TEXTO FORNECIDO ->
+ + + + + + +

Quero pensar um pouco sobre isso e ouvir também. Até porque estou meio que no centro desse furação de expectativas cronológicas. Sim, a linha do tempo me colocou naquele palco onde, ao termos filhos adultos, somos obrigados a pensar em somar à categoria de mãe um novo emblema: o de avó. E ao saberem que tenho um filho de 26 anos e já casado, a pergunta mais comum não é o que para mim é o mais importante. Queria que todos, em nome da gentileza ou da curiosidade, só quisessem saber se ele está feliz. Porque é isso que importa. Mas, de modo geral, a pergunta sempre soma um infalível ingrediente: "Ih...daqui a pouco vai ser vovó"; ou "Já é vovó?"; talvez " Está preparada para ser avó?".

Não...não sei se estou preparada para ser avó. Tem algum curso preparatório? Tenho a obrigação de conter dentre meus múltiplos sentimentos o desejo febril de ser avó? Sinceramente, vim ao mundo sem essa ferramenta. E isso não quer dizer que não queira, que abomine a idéia de sê-lo. Muito pelo contrário. Amo tanto meus filhos que certamente amarei todos os momentos em que eles estiverem felizes. E se ter filhos for para eles o que foi para mim, um momento de escolha e certeza incomparáveis, estarei aí ao lado, curtindo muito a chegada do rebento. Mas não carrego comigo o desejo prévio da perpetuação genealógica. Não acho que tenha chegado a uma fase da vida onde ser avó seja a minha única meta. Sou produtiva e assim ainda me imagino seguir por longo tempo. Portanto, o padrão clássico da avó cuidando dos netos nem mesmo combina comigo. E meus filhos sabem disso.
Tenho amigas casadas que optaram por não ter filhos. E embora tenha sido criada dentro de um ambiente familiar meio que conservador, onde ter filhos era a sequência natural da vida de homens e mulheres, fui também educada para ser independente, dona do meu próprio corpo, incluindo o nariz. E assim, dessa forma autonômica, conheci o mundo, as pessoas e a mim mesmo. Descobri erros e acertos, desenhei erros e acertos e continuo acertando e errando, tudo ao mesmo tempo e agora. E nessa grande sopa, a idéia de não ter filhos é hoje uma escolha que não me incomoda. Entendo de forma tão clara a opção de minhas amigas, ainda que cada uma tenha um caminho diferente para explicar esse não desejo.
Estamos construíndo um novo mundo a cada dia. E ser capaz de romper com a mesmice, com o comodismo do pensamento tacanho que não admite novas vertentes, novas cores, novos gestos é dar passos além. E diga-se: não vai aqui crítica alguma às mulheres que querem, sonham, vibram com a idéia de serem avós. Só não quero ser obrigada a querer ser ou a ter que desejar ser. Meu tempo cronológico está expresso nos meus gestos. E esses serão sempre generosos.

+ + + + + + +

DADOS FORNECIDOS ->
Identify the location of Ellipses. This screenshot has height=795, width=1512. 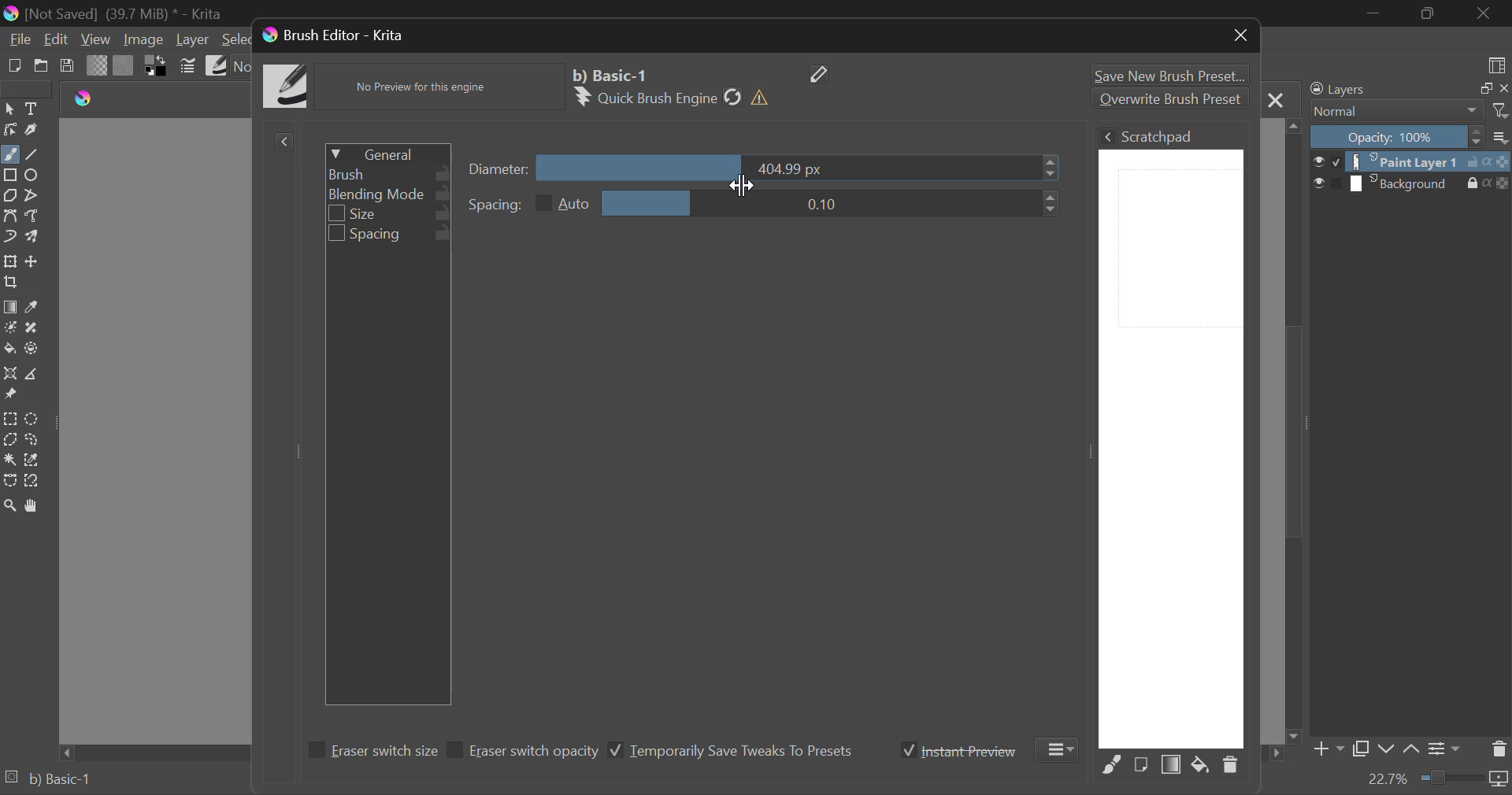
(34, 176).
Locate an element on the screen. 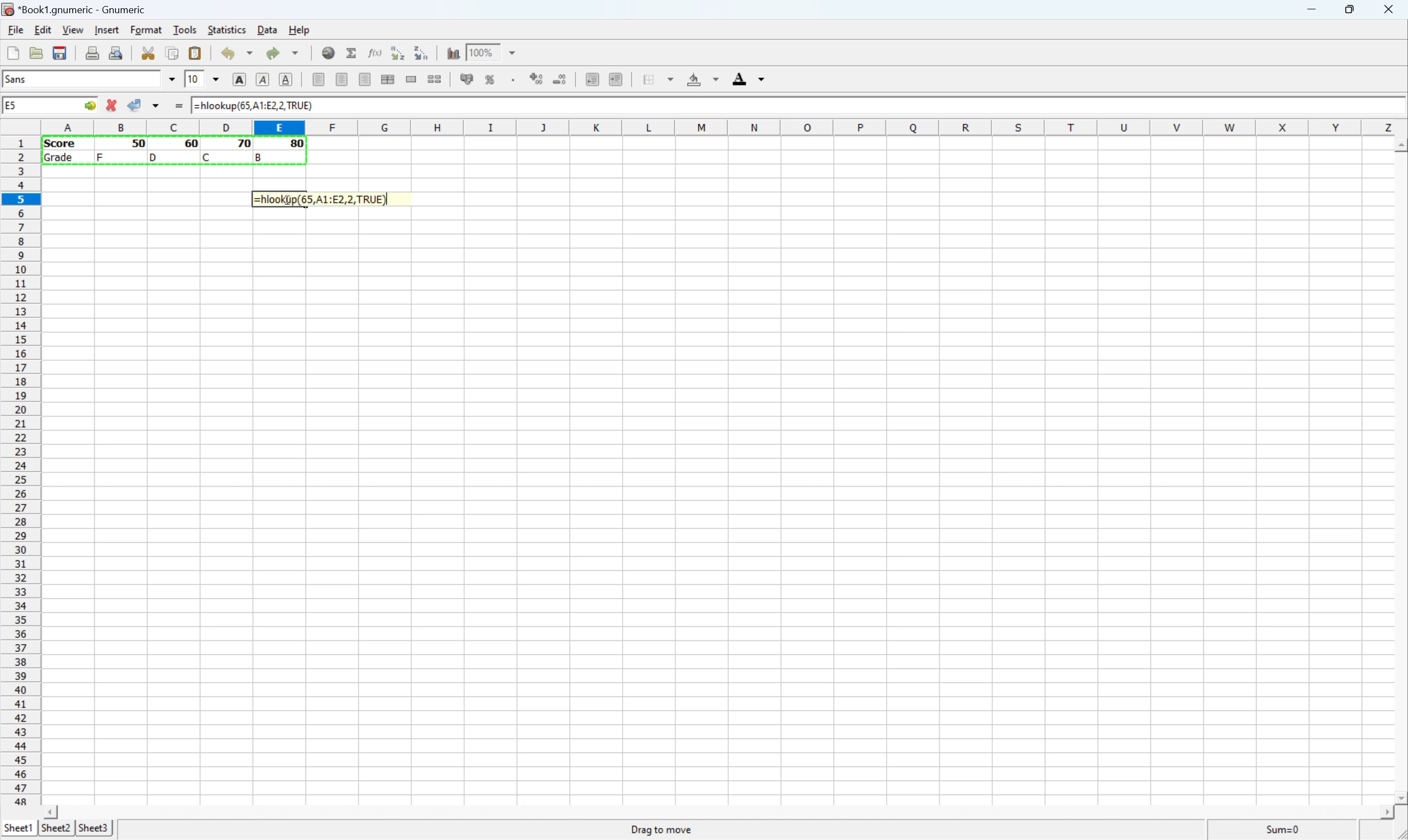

+ + + + + + +

O QUE FAZER ->
No texto sobre ser avó, quais são as frases entre aspas que costumam dizer a quem escreve? Copie todas. As linhas são um material separado do texto.

RESPOSTA ->
- "Ih...daqui a pouco vai ser vovó"
- "Já é vovó?"
- "Está preparada para ser avó?"